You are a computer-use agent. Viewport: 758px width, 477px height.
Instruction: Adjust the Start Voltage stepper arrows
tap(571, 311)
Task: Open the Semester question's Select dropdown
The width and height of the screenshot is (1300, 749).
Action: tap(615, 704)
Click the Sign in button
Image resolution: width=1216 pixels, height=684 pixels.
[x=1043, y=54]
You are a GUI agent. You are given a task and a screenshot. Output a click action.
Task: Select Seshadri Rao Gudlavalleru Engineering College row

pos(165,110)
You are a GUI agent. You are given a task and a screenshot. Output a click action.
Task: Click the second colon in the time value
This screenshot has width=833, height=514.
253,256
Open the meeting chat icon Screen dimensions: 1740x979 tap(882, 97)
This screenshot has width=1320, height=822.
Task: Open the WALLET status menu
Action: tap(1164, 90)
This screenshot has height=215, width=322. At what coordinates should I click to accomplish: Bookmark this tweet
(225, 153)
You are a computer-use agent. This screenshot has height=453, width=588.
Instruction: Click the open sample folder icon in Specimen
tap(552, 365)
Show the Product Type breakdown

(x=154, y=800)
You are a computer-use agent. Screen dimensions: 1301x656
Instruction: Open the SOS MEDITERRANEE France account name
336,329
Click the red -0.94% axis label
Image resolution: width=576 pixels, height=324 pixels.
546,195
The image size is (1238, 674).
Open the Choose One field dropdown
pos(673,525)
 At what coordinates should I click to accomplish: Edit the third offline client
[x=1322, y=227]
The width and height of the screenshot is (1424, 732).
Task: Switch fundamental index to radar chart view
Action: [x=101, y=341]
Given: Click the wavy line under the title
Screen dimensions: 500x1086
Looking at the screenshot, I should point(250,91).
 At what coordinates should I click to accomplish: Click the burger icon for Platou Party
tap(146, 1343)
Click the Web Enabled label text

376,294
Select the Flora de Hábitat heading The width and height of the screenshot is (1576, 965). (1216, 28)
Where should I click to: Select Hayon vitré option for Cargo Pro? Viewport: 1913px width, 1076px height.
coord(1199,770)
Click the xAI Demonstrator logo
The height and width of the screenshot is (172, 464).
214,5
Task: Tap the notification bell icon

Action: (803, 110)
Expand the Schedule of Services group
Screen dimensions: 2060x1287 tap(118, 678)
-=-=-=-=-
__GIVEN EXERCISE__: Find every line in the data above that contains the string "coordinates" and copy each one in full. Match case exactly.

__WRITTEN SOLUTION__:
This screenshot has height=215, width=322. At what coordinates should I click to accomplish: Bookmark this tweet
 At what coordinates should I click to accomplish: Edit the third offline client
 At what coordinates should I click to accomplish: Click the burger icon for Platou Party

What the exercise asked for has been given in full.